Advanced patent (2): Summary of common techniques and algorithms for patent writing (continuously updated)

I. Introduction

It is very common to use existing technologies or algorithms to solve new problems in the patent writing process. This blog post mainly sorts out the common technologies and algorithms involved in the software invention patent writing process.

2. Common techniques and algorithms

2.1 Zone cross-chain technology

2.2 Clustering algorithm

2.3 Edge algorithm

2.4 Ant Colony Algorithm

The ant colony algorithm is inspired by the research on the foraging behavior of real ant colonies. Biological studies have shown that a group of cooperative ants can find the shortest path between food and the nest, but a single ant cannot. After a lot of careful observation and research, biologists found that the behavior of individual ants interacts with each other. During the movement of ant, it can leave a substance called pheromone on the path it passes through, and this substance is just the carrier of information transmission and communication between ants. Ants can perceive this substance when they are moving, and they are used to tracking this substance to crawl. Of course, pheromones will be released during crawling. The thicker the pheromone trail on a road, the higher the probability that other ants will follow and crawl along this path, so the pheromone trail on this path will be strengthened. Therefore, the collective behavior of an ant colony composed of a large number of ants will show a certain An information positive feedback phenomenon. The more ants have walked on a certain path, the more likely the latecomers will choose this path. Through this indirect communication mechanism, individual ants realize the goal of cooperatively searching for the shortest path.

The two core steps of the colony ant algorithm are: path construction and pheromone update .

2.4.1 Path construction

Each ant randomly selects a city as its starting city, and maintains a path memory vector, which is used to store the cities that the ant passes through in turn. In each step of constructing the path, the ants choose the next city to reach according to a random ratio rule.

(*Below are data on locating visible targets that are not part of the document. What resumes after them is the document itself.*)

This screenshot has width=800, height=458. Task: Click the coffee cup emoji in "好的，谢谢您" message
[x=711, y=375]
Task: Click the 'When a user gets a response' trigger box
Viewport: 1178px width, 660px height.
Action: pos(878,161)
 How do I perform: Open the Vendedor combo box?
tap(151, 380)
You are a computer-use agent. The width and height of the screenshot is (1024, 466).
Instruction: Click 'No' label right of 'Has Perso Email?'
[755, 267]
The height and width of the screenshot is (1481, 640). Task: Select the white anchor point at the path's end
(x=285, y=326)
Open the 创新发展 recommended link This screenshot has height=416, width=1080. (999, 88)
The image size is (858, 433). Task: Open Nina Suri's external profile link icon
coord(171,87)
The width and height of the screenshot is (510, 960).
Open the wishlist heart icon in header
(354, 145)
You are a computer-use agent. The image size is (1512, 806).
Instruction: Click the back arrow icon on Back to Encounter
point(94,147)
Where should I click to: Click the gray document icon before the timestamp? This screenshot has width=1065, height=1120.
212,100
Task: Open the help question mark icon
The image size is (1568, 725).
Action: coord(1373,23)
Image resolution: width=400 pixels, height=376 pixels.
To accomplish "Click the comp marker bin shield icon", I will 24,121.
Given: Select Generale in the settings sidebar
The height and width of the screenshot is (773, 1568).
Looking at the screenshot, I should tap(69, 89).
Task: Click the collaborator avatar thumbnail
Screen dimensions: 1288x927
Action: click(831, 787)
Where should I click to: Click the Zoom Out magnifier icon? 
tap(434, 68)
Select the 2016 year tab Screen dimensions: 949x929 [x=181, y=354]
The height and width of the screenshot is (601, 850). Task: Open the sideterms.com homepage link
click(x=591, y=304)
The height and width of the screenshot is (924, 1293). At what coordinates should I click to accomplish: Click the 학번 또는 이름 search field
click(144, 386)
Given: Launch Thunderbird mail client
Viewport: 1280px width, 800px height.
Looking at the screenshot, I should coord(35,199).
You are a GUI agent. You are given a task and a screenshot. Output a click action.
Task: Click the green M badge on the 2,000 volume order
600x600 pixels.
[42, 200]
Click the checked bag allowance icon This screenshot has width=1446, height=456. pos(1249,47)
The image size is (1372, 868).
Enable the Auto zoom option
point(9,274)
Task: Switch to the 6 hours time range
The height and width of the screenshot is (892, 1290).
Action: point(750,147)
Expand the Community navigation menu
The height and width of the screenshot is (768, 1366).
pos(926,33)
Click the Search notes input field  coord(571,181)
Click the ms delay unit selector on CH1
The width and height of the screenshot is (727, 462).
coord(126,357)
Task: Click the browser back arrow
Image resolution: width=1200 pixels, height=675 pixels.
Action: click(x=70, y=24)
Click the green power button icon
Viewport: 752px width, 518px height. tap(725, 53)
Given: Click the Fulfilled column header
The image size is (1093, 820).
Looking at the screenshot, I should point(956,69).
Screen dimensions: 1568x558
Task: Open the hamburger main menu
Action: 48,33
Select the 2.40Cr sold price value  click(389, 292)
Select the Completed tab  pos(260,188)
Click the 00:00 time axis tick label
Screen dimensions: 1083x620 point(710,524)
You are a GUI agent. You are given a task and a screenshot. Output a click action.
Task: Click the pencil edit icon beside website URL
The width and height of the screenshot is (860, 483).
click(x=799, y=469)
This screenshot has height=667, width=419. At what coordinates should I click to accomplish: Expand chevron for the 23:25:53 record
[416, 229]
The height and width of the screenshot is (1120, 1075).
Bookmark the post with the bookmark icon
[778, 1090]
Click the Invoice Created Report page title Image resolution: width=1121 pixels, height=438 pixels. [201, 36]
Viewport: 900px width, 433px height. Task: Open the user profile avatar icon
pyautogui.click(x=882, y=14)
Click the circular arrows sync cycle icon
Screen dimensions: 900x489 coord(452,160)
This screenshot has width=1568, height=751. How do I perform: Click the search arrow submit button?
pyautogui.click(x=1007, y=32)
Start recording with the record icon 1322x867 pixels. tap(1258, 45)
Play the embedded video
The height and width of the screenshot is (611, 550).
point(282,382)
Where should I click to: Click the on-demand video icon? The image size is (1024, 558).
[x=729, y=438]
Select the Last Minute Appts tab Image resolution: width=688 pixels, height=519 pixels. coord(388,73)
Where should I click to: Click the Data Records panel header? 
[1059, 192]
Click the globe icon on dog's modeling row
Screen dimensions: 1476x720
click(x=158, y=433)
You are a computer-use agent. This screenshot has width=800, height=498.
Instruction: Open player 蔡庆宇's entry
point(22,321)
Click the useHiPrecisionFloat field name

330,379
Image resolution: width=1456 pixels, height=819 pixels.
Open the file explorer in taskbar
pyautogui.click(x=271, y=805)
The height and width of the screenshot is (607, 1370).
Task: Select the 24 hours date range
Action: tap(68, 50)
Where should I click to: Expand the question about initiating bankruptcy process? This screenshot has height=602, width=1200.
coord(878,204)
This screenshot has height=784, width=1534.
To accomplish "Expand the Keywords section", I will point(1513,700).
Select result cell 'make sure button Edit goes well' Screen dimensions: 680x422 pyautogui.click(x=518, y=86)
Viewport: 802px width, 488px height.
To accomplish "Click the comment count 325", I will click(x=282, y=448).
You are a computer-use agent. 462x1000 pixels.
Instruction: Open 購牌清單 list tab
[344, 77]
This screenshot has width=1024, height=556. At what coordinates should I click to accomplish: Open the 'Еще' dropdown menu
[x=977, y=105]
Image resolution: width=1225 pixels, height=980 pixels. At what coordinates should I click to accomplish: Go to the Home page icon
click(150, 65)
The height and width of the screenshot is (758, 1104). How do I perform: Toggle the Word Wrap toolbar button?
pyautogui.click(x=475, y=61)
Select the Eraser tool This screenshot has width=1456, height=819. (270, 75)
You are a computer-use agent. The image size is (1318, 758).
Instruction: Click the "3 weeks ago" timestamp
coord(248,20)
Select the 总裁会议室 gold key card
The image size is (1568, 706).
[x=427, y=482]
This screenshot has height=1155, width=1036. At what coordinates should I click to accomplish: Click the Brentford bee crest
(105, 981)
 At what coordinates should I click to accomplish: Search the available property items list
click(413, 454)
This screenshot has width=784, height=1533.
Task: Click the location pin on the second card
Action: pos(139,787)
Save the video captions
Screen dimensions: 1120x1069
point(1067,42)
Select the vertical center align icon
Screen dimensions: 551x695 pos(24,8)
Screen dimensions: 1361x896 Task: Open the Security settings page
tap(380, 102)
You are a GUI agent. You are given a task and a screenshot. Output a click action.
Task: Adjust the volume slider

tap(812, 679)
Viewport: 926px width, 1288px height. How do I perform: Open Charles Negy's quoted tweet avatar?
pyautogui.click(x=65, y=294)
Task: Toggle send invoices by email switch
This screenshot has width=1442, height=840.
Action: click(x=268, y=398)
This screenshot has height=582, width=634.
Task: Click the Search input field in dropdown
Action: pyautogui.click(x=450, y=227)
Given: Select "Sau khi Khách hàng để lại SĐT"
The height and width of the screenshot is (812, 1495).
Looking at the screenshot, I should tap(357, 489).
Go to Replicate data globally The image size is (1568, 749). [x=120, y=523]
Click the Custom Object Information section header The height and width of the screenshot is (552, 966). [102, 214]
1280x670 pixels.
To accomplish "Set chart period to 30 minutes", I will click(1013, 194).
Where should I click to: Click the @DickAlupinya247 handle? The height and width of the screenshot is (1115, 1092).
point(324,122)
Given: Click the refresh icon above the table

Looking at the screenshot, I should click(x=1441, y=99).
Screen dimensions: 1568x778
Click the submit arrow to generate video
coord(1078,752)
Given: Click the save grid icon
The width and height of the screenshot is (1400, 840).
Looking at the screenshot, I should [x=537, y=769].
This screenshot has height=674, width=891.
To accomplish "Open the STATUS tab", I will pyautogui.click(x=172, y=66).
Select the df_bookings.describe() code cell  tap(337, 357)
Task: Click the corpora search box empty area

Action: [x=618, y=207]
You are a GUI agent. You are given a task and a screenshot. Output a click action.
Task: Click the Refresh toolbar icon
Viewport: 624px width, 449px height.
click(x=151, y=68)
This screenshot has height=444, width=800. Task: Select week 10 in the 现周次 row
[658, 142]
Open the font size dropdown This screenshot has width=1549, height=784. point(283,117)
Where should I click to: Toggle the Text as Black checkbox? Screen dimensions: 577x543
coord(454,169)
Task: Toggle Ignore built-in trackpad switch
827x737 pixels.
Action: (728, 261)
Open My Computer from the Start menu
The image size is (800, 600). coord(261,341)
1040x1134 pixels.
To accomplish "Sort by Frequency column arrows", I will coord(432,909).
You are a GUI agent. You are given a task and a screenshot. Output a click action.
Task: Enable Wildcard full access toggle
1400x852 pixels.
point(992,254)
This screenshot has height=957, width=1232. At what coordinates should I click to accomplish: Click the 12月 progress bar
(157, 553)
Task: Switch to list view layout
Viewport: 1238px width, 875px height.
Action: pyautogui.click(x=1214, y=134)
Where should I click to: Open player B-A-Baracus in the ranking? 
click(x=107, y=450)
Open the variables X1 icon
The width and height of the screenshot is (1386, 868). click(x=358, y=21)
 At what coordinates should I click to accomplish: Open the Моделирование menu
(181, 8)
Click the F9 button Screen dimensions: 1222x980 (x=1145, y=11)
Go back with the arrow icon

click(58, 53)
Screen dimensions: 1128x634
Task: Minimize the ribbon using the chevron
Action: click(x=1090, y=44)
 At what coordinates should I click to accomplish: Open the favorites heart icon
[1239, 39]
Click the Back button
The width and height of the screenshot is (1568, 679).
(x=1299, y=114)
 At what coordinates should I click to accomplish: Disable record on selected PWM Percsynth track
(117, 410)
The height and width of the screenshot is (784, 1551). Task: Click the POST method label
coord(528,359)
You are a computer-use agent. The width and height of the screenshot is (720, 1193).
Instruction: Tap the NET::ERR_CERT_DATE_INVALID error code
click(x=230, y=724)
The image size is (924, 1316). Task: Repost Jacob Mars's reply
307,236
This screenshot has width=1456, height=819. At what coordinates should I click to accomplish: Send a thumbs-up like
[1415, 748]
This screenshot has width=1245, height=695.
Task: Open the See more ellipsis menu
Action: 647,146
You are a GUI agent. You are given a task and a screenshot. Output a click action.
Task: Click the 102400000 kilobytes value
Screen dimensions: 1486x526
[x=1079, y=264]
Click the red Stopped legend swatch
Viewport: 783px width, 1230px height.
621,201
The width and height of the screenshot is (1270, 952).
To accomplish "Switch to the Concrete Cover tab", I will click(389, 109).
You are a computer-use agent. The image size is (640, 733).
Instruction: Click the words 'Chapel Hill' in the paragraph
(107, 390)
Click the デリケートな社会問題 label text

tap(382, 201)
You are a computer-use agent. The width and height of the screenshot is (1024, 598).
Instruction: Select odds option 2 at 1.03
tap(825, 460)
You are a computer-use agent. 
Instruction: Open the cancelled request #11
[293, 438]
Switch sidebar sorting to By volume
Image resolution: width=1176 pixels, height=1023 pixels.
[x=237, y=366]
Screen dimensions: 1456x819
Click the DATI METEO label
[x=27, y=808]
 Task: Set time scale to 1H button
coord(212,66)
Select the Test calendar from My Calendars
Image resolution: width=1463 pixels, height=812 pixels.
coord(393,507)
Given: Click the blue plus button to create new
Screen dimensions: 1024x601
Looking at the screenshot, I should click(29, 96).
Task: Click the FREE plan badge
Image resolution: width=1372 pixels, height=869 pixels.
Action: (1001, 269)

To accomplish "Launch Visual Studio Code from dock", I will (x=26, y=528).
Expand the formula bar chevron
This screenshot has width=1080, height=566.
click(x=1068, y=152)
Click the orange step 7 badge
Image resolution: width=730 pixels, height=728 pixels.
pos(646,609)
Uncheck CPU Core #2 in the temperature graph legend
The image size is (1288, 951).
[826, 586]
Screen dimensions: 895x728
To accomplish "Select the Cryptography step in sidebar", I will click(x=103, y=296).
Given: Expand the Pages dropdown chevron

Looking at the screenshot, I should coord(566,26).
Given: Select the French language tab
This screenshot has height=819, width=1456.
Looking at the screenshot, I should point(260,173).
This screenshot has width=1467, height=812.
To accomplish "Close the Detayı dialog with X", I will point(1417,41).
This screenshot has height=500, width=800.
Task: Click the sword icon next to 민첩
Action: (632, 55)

insert image description here

The above formula is to calculate the probability of the current point to each possible next node. The numerator is the power product of pheromone intensity and visibility, while the denominator is the sum of all numerators. This is not easy to understand at the beginning, but we can see it clearly when we calculate the final example, and then understand the formula in reverse. Note that each time a node is selected, the selected node is removed from the available nodes.

2.4.2 Pheromone update

Pheromone update is the core of the colony ant algorithm. It is also the core of the whole algorithm. The algorithm has a fixed concentration value in the initial period. After each iteration is completed, all the ants that have gone out will calculate the route they have traveled, and then update the pheromone concentration of the corresponding edge. Obviously, this value must be related to the length of the ants. After repeated iterations, the concentration of the short-distance lines will be very high, so that an approximate optimal solution can be obtained.

The role of pheromone renewal :

  1. Pheromone volatilization ( evaporation) The volatilization process of pheromone traces is a process in which the concentration of pheromone traces on each connection is automatically and gradually weakened. This volatilization process is mainly used to prevent the algorithm from concentrating too quickly on the local optimal area, which is helpful for searching Expansion of the area.
  2. The pheromone enhancement ( reinforcement) enhancement process is an optional part of the ant colony optimization algorithm, which is called the offline update method (there is also an online update method). This approach enables concentrated action that cannot be achieved by a single ant. The offline update method of the basic ant colony algorithm is to update the residual information uniformly after all m ants in the ant colony complete the visit to n cities.

iterate and stop

The conditions for the iteration stop can be stopped after selecting the appropriate number of iterations, outputting the optimal path, or checking whether the specified optimal condition is met, and stopping after finding a satisfactory solution. The most important thing is that when I first started to understand this algorithm, I thought that each ant walking an edge was an iteration, which was actually wrong. The significance of each iteration of the algorithm here is: the m ants of each iteration have completed their own path process, and the whole process after returning to the origin.

2.5 Hash algorithm

Hash algorithm or hash algorithm is to map a binary value of any length to a shorter fixed-length binary value, and this mapping value is called a hash value.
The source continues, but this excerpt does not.